*Activity*
Using the material below, return exactly the lines between the one holding "Contact (15, 49)" and the one holding "Ohio COVID-19: Stay", inclusive, and no others.

☆ ☆ ☆ ☆

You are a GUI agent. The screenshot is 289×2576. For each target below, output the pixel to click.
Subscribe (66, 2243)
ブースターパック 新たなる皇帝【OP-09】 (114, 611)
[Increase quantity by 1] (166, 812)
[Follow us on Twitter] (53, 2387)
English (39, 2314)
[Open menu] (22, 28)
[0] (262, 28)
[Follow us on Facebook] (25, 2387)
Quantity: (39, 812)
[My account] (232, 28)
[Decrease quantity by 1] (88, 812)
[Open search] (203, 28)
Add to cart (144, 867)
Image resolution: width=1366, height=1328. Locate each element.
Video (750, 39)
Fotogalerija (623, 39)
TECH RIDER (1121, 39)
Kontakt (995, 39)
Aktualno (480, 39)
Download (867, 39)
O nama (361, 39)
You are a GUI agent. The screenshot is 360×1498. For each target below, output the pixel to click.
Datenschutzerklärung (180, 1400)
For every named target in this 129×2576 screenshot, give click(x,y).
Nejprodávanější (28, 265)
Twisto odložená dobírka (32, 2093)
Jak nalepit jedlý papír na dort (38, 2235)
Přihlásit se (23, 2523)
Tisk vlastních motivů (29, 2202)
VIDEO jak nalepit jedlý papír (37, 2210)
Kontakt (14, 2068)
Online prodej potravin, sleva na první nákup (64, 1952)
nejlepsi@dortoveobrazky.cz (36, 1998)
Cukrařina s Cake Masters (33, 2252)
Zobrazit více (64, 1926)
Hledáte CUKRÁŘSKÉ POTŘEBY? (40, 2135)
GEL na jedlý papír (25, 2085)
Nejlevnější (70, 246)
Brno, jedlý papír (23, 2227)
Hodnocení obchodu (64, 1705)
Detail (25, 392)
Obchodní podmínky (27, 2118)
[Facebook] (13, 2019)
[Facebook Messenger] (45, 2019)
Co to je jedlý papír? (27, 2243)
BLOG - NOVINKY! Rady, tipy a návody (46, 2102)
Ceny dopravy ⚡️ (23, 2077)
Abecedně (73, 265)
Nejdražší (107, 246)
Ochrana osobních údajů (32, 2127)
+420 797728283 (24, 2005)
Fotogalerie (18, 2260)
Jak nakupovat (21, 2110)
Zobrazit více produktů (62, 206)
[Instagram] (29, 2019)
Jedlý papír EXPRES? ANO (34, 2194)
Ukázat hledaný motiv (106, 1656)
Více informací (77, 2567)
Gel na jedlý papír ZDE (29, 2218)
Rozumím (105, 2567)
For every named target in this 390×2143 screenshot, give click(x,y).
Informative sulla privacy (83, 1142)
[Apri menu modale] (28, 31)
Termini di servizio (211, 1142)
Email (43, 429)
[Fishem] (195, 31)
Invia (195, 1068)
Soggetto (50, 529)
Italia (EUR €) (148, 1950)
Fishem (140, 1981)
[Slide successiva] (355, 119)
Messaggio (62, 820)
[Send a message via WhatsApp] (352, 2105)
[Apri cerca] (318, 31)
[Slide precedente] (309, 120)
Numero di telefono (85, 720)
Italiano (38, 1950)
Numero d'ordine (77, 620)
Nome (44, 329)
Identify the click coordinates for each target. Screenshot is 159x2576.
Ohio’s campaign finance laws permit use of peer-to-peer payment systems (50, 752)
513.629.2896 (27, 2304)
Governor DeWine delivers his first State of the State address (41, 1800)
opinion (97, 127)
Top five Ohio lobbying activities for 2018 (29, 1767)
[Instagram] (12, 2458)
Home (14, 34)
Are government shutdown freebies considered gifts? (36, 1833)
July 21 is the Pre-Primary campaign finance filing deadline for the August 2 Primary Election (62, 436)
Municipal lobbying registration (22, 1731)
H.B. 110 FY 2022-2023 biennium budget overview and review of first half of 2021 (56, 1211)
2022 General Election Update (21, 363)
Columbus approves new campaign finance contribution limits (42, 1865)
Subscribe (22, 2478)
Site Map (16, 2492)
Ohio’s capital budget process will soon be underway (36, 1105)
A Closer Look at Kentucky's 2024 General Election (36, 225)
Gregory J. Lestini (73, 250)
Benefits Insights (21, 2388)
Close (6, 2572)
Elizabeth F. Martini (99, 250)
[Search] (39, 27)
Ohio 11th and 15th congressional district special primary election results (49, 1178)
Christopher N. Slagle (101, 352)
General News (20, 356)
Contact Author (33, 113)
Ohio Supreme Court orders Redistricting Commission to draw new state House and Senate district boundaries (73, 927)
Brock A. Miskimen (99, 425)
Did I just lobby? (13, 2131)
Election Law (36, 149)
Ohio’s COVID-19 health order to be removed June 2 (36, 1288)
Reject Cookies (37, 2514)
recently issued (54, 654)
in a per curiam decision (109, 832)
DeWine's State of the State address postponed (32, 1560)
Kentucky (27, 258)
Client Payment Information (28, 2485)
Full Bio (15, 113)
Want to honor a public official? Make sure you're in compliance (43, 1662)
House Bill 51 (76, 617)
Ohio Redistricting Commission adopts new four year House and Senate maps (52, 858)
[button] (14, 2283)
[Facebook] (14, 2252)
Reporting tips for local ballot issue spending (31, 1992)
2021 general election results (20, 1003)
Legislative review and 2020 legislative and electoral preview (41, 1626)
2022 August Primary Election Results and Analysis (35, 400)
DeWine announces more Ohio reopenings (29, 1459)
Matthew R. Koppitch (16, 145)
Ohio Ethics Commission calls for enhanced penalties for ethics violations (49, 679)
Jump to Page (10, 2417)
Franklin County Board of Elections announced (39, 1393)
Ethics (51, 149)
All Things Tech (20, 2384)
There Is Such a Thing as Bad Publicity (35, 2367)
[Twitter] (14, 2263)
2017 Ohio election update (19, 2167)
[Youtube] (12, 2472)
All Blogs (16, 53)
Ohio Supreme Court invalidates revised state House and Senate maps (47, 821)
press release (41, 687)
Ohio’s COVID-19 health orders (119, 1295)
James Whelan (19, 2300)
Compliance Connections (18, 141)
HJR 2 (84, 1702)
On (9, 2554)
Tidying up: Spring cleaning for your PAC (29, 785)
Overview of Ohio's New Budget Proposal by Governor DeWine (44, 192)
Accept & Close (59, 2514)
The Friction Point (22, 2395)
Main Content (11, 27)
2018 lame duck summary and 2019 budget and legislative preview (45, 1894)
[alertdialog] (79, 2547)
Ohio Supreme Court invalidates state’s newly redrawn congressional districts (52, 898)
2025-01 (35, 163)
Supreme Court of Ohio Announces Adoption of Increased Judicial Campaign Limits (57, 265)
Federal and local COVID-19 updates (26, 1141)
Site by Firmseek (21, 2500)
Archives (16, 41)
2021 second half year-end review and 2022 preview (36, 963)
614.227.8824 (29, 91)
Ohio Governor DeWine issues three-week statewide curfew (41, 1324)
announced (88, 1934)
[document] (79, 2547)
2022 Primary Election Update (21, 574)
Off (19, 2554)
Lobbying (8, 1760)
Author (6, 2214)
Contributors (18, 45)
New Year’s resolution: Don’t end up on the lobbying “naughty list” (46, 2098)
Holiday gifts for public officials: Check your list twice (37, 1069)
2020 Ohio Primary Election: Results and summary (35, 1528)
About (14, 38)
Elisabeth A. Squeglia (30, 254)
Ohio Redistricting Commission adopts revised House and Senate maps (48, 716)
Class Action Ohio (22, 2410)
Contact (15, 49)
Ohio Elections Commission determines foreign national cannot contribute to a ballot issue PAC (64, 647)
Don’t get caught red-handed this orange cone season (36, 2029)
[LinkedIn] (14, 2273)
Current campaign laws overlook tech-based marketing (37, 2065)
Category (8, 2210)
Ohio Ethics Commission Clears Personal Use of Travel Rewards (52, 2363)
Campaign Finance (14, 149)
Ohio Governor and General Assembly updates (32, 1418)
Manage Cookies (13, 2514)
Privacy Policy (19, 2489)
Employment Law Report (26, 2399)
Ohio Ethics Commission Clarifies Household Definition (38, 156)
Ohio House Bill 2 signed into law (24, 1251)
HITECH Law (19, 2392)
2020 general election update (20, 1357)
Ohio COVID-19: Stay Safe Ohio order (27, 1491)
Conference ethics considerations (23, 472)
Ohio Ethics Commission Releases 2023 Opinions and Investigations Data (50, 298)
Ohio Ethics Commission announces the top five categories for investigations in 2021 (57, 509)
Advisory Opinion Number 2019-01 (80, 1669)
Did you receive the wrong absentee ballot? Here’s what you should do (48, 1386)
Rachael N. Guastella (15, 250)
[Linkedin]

☆ ☆ ☆ ☆

*Answer for the task*
Contact (15, 49)
Ohio Elections Commission determines foreign national cannot contribute to a ballot issue PAC (64, 647)
Don’t get caught red-handed this orange cone season (36, 2029)
[LinkedIn] (14, 2273)
Current campaign laws overlook tech-based marketing (37, 2065)
Category (8, 2210)
Ohio Ethics Commission Clears Personal Use of Travel Rewards (52, 2363)
Campaign Finance (14, 149)
Ohio Governor and General Assembly updates (32, 1418)
Manage Cookies (13, 2514)
Privacy Policy (19, 2489)
Employment Law Report (26, 2399)
Ohio Ethics Commission Clarifies Household Definition (38, 156)
Ohio House Bill 2 signed into law (24, 1251)
HITECH Law (19, 2392)
2020 general election update (20, 1357)
Ohio COVID-19: Stay Safe Ohio order (27, 1491)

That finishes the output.